Ugly Love Review


Author: Colleen Hoover

Series or standalone: Standalone

Genre: New Adult

Publisher & Date of Publication: Atria Books, 2014

Source: Overdrive

Summary: “When Tate Collins meets airline pilot Miles Archer, she knows it isn’t love at first sight. They wouldn’t even go so far as to consider themselves friends. The only thing Tate and Miles have in common is an undeniable mutual attraction. Once their desires are out in the open, they realize they have the perfect set-up. He doesn’t want love, she doesn’t have time for love, so that just leaves the sex. Their arrangement could be surprisingly seamless, as long as Tate can stick to the only two rules Miles has for her.

Never ask about the past.

Don’t expect a future.

They think they can handle it, but realize almost immediately they can’t handle it at all.

Hearts get infiltrated.

Promises get broken.

Rules get shattered.

Love gets ugly.”  (Goodreads)

Review: I went into Ugly Love knowing it was a well-loved book by the Goodreads and BookTube community. This was my second experience with a Colleen Hoover book. A few years ago, I read Maybe, Someday and had the very unpopular opinion of hating it. For reference, it’s average rating on Goodreads is 4.31 stars and I gave it 2. After finishing Ugly Love, I realized Colleen Hoover and I just aren’t meant to be.
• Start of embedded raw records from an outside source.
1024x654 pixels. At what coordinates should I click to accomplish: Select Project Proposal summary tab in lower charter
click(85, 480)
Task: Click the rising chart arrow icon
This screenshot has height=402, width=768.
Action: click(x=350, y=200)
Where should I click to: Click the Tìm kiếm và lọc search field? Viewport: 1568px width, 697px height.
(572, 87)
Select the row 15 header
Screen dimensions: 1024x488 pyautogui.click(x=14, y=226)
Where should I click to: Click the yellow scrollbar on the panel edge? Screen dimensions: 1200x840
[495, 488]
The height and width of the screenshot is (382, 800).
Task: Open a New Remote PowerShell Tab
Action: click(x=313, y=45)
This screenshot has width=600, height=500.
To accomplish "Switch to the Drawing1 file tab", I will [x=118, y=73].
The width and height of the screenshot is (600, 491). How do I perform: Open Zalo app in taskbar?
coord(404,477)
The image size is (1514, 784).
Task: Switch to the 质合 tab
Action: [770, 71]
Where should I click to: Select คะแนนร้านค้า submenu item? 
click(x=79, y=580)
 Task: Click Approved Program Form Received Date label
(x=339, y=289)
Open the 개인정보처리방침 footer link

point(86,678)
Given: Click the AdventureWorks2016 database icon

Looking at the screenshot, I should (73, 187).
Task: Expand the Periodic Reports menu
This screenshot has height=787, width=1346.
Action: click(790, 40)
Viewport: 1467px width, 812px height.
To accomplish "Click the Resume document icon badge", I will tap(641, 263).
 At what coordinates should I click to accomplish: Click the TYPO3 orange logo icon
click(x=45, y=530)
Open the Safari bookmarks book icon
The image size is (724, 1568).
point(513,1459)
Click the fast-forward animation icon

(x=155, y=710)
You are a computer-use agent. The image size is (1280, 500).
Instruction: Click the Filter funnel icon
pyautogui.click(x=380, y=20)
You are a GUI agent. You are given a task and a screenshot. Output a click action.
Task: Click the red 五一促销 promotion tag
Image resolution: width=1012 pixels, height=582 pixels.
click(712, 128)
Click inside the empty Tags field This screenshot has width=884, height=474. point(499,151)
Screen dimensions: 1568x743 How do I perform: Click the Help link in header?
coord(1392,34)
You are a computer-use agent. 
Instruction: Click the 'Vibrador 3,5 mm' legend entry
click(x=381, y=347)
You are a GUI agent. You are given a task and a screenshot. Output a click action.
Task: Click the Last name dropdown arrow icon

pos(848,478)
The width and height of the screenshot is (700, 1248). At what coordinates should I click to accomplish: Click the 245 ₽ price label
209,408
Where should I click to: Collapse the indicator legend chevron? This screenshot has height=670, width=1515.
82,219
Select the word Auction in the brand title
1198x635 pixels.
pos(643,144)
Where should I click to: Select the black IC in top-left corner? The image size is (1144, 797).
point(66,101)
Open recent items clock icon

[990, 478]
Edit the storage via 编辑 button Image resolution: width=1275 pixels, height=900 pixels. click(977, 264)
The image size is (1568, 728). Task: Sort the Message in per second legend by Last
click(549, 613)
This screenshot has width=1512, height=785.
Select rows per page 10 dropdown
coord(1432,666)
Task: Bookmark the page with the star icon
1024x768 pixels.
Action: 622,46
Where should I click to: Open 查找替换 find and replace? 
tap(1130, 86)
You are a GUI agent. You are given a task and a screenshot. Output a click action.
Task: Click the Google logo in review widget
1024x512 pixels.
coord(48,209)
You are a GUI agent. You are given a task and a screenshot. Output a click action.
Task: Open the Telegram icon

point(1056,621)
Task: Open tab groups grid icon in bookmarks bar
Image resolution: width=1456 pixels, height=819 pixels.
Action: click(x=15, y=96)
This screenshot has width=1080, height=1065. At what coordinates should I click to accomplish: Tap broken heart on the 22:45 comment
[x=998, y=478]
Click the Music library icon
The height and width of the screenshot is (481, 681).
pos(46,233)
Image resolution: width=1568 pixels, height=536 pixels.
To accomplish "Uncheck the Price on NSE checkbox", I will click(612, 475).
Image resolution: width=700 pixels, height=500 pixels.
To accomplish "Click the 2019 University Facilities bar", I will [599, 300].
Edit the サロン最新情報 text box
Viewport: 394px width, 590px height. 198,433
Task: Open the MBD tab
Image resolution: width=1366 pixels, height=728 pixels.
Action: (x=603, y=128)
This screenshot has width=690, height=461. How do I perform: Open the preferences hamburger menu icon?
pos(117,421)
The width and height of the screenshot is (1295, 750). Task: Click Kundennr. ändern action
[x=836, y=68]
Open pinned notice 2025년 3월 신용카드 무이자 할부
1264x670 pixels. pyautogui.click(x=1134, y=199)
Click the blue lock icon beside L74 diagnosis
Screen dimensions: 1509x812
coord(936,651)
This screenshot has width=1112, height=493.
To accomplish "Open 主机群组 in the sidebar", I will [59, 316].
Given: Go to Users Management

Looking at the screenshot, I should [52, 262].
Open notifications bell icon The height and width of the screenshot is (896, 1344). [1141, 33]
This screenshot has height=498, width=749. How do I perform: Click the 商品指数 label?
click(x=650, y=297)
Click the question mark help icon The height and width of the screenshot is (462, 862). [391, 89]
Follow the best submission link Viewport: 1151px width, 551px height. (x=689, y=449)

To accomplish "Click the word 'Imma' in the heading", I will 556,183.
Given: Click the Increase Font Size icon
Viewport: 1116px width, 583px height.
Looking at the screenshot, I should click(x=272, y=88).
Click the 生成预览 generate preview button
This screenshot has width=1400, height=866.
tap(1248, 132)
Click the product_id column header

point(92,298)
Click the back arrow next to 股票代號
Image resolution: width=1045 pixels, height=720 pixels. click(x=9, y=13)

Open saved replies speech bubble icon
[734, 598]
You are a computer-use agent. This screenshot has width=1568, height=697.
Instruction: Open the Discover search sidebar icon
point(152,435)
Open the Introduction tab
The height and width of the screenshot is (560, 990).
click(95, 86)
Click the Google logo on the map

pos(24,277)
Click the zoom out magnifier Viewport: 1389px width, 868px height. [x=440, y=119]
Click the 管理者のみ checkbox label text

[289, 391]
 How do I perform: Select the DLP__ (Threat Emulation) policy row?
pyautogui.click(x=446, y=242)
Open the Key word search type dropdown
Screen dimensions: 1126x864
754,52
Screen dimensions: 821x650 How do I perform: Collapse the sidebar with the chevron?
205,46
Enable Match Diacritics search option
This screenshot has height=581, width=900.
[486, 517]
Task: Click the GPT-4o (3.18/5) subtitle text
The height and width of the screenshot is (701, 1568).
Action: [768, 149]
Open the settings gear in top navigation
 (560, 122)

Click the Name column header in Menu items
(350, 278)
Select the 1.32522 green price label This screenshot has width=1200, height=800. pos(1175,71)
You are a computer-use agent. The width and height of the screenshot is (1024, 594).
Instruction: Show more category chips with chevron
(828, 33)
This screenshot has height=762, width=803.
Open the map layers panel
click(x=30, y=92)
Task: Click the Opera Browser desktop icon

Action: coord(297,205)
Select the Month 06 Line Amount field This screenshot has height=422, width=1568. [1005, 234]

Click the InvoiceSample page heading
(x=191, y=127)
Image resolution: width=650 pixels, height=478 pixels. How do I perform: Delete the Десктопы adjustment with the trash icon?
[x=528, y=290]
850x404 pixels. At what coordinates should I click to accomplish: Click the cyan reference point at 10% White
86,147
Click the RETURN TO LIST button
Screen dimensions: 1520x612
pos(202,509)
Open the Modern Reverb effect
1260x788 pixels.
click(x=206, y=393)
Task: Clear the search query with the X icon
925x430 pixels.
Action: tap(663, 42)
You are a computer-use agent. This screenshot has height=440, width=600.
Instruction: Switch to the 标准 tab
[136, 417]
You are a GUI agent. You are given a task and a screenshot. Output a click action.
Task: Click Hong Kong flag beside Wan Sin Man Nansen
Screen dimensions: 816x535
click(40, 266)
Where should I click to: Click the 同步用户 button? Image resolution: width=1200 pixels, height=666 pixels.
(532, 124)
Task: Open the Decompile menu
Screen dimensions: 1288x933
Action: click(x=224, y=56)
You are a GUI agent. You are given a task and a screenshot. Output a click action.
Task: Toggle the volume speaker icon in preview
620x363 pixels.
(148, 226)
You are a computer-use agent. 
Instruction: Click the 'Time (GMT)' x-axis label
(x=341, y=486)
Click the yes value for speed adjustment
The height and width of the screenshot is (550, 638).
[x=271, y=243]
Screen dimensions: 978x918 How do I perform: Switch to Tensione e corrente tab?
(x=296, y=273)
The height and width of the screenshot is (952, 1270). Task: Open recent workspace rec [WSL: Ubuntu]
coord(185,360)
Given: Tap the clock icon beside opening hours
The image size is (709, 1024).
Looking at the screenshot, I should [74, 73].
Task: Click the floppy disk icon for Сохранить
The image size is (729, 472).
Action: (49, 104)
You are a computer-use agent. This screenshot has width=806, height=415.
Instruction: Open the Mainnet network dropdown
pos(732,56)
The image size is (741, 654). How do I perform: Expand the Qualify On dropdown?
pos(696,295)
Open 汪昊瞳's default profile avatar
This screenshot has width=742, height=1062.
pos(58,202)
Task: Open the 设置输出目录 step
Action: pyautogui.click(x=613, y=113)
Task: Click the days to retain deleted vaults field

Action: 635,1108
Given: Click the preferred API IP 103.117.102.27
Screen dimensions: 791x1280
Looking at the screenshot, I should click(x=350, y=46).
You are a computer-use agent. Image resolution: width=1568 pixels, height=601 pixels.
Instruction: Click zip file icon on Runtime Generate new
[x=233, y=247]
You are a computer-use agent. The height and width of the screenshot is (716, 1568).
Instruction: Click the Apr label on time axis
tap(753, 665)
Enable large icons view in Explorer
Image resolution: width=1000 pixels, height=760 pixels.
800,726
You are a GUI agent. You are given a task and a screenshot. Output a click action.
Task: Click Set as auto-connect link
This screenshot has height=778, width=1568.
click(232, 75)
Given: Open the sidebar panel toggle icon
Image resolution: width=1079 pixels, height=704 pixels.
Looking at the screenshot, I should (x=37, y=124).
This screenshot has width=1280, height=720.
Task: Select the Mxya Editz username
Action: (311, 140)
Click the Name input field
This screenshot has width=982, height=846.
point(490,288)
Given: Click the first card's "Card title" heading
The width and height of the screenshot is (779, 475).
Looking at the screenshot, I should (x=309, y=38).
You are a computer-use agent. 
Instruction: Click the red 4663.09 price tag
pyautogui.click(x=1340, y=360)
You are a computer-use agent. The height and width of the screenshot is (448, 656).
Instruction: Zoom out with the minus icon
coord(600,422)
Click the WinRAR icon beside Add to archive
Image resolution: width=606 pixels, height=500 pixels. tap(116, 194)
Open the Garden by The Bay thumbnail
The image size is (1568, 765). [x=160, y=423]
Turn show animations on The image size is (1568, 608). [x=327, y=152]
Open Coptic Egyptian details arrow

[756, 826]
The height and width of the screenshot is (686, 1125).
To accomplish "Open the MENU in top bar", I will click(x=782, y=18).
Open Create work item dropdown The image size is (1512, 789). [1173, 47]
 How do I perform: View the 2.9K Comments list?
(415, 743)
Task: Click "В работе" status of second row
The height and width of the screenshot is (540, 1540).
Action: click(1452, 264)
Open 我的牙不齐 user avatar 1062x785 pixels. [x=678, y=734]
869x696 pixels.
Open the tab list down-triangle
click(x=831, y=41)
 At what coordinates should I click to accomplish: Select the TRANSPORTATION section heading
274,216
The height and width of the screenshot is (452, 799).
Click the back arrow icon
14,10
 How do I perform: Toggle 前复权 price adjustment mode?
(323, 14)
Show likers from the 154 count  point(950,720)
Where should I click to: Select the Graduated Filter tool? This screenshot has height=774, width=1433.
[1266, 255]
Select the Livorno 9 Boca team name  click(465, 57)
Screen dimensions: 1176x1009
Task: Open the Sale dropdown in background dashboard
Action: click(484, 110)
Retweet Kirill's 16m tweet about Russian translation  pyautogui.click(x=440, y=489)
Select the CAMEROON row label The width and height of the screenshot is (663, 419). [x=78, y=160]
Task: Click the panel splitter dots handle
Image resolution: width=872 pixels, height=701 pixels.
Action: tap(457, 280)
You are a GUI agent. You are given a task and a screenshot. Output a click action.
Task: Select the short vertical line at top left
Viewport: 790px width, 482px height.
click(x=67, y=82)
I didn’t hate Ugly Love like I hated Maybe, Someday, but I didn’t like it very much, either. Considering my genre of choice is contemporary romance, I should have loved this book. For some reason, though, I just could not bring myself to have more than a “meh” feeling about it. As far as plot goes, the friends with benefits storyline is always predictable. No matter what drama happened between the main characters, you still knew how the story was going to end.

Speaking of characters, Tate and Miles are something else – and not in a good way. Tate is a recently graduated RN working toward her Master’s degree. This is totally awesome, but it’s so minor in the scheme of the story. She barely talks about her job or her classes and only discusses homework when it’s an excuse to be around Miles. To put it bluntly, I didn’t find Tate to have much self respect. She was just happy to get what she could of Miles without any consideration for herself. To me, that’s not a healthy relationship. Miles has a tragic backstory – and it is really awful what happened – but he uses it as a reason to be kind of an ass to everyone. He’s hot, but beyond that I didn’t find him to be incredibly likable. I felt for him, but his treatment of everyone else was unfair.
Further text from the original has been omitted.